Why BP And Oil Stocks Fell Sharply

When oil prices climbed to a 2.5 year high, it lifted highly leveraged oil and gas companies. BP (NYSE:BP) and Exxon (NYSE:XOM) benefited from the improved prices but fell sharply last week. What happened?

The Organization of the Petroleum Exporting Countries and their allies (OPEC+) delayed its decision on the supply levels up until yesterday. This uncertainty sent BP stock lower. Now that OPEC+ ministers agreed to increase supply, shortages should ease and prices should firm up from here. The world economies are heating up. Inflation rates are rising considerably higher, a bullish condition for the energy market. Oil suppliers including BP and Exxon may bounce back from here.

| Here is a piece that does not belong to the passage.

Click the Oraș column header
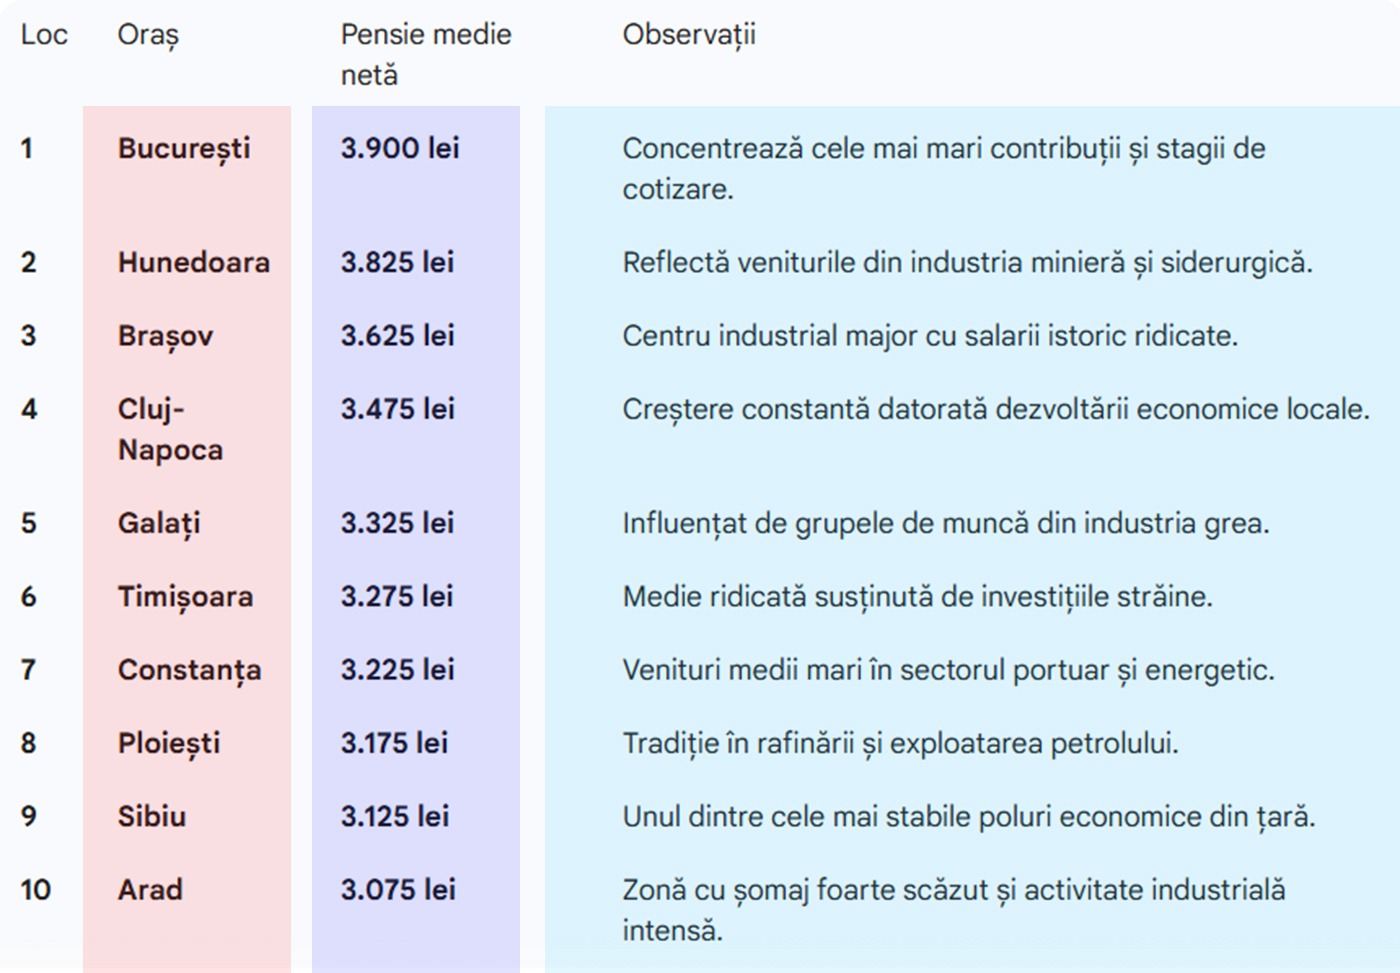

On July 30, Exxon reports quarterly results, followed by BP, which reports on Aug. 3. Look for both firms to reaffirm their generous quarterly dividend rates as cash flow improves. Conversely, clean energy initiatives may add to project costs. The firms will not report good returns on green energy projects in the near term. It takes several quarters before they pay off.

Still, as XOM embraces carbon capture and storage projects, its reputation as a dirty fuel firm weakens. XOM will participate in the project in Scotland. Clean energy investors may accumulate XOM shares instead of betting on unproven, speculative firms in this space.

Disclosure: The author owns shares of BP.